I am a MCDS (Master of Computational Data Science) student at CMU (Carnegie Mellon University). Before pursuing a master degree, I was an analyst in the Core Engineering Department at Goldman Sachs (GS) for 2 years. My team built in-house monitoring tools on top of a graph database.
I am a Committer and Technical Steering Committee Member for an open-source project, janusgraph, which is one of the most popular graph databases. I was a maintainer for an open-source project, coala. I was a Google Summer of Code 2018 Student, Google Code-in 2018 mentor and Google Summer of Code 2019 mentor.
Before joining GS, I got my bachelor degree in Computer Science from The University of Hong Kong (HKU). I was supervised by Dr. Heming Cui at Systems and Networking Group, and Dr. Reynold Cheng at Data Engineering Group. I also spent a semester as an exchange student at University of Toronto, where I met and worked with Prof. Peter Marbach.

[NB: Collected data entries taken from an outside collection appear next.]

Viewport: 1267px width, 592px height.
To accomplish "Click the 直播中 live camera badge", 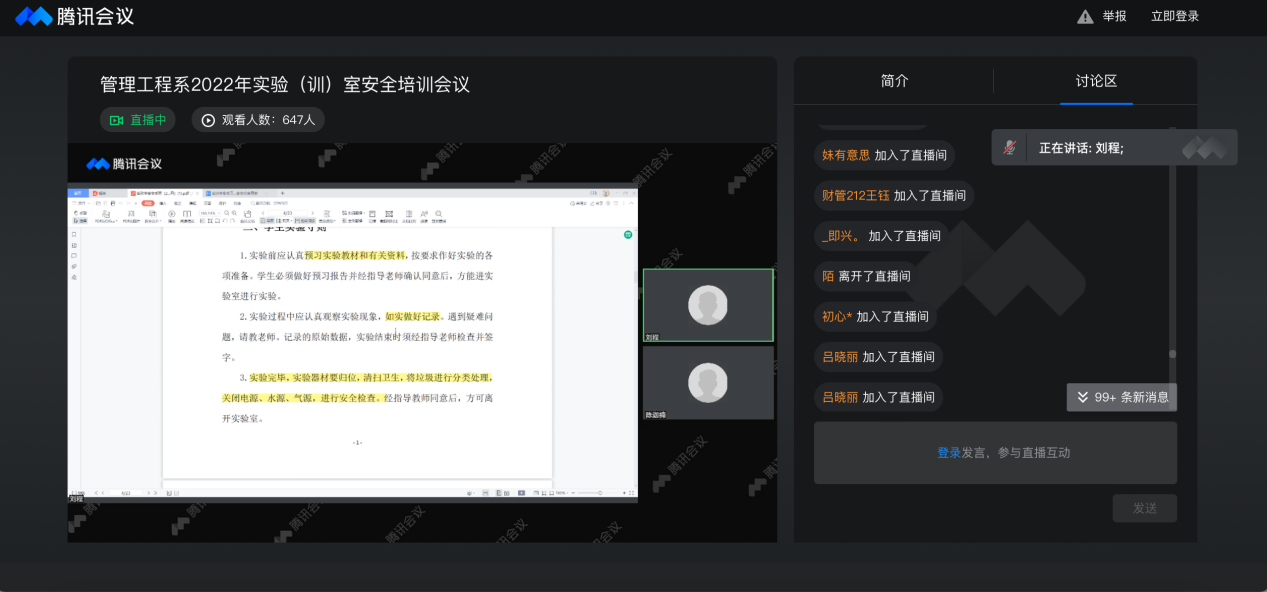I will [137, 120].
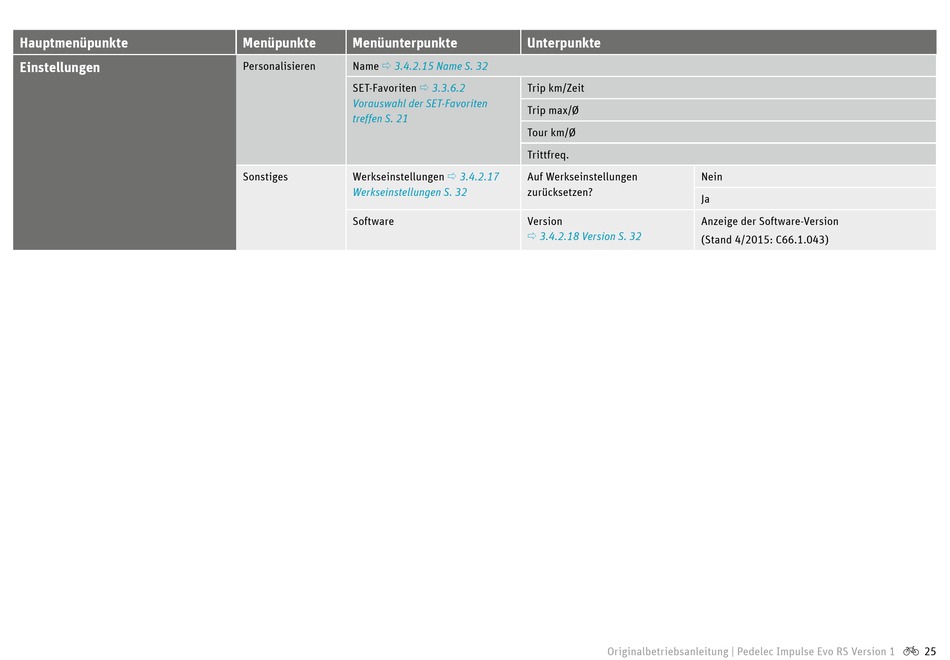Select the Einstellungen main menu cell
Screen dimensions: 950x660
tap(60, 68)
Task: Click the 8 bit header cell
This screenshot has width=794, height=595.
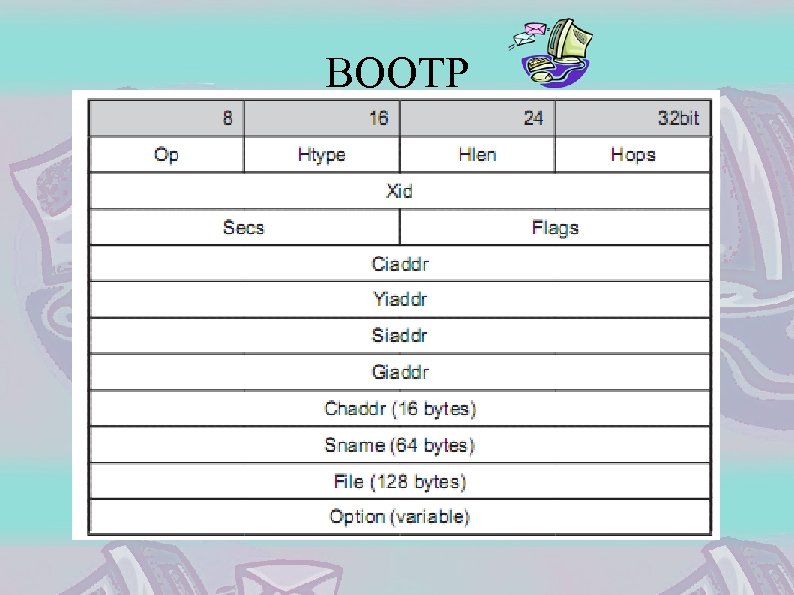Action: (166, 118)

Master of Computational Science, 2021-2022
Carnegie Mellon University
BEng in Computer Science (First Class Honors), 2015-2019
The University of Hong Kong
Exchange Student, 2018
University of Toronto
Summer Student, 2016
University of California, Berkeley
Adventure in industry
Tech Stack: Java, JanusGraph, Terraform, Hadoop, Cassandra, MongoDB, Elasticsearch, Spring
• Contributed to building a large graph-based topology monitoring system used by 30+ teams
• Developed a Terraform provider for users to manage graph resources via Infrastructure as code (IAC) solution, greatly reducing manual efforts to compare and update the graph by 90%
• Optimized core graph queries to improve average query latency by 50%
• Implemented a Spark streaming application to transform and ingest ~10M process telemetries daily, enabling resiliency monitoring and quick incident troubleshooting
• Built a framework on top of Hadoop MapReduce to run OLAP queries against ~20M vertices and edges, reducing latency of analytical queries by 95%
• Built a RESTful microservice on Kubernetes that auto-scales based on event metrics, reducing hardware resources by half on average
• Refactored the entire Java codebase with Spring, enabling inversion of control and dependency injection
• Independently mentored an intern to develop a Maven plugin to generate and validate IAC resources
Tech Stack: C++, MongoDB, python
• Developed cold and hot backup modules for large, distributed image recognition platform with 1 billion data entries
• Built RESTful web services in C++ to process image feature extraction, storing and retrieval requests with high QPS
• Implemented an automatic performance and failover testing pipeline using Python, reducing manual efforts by 80%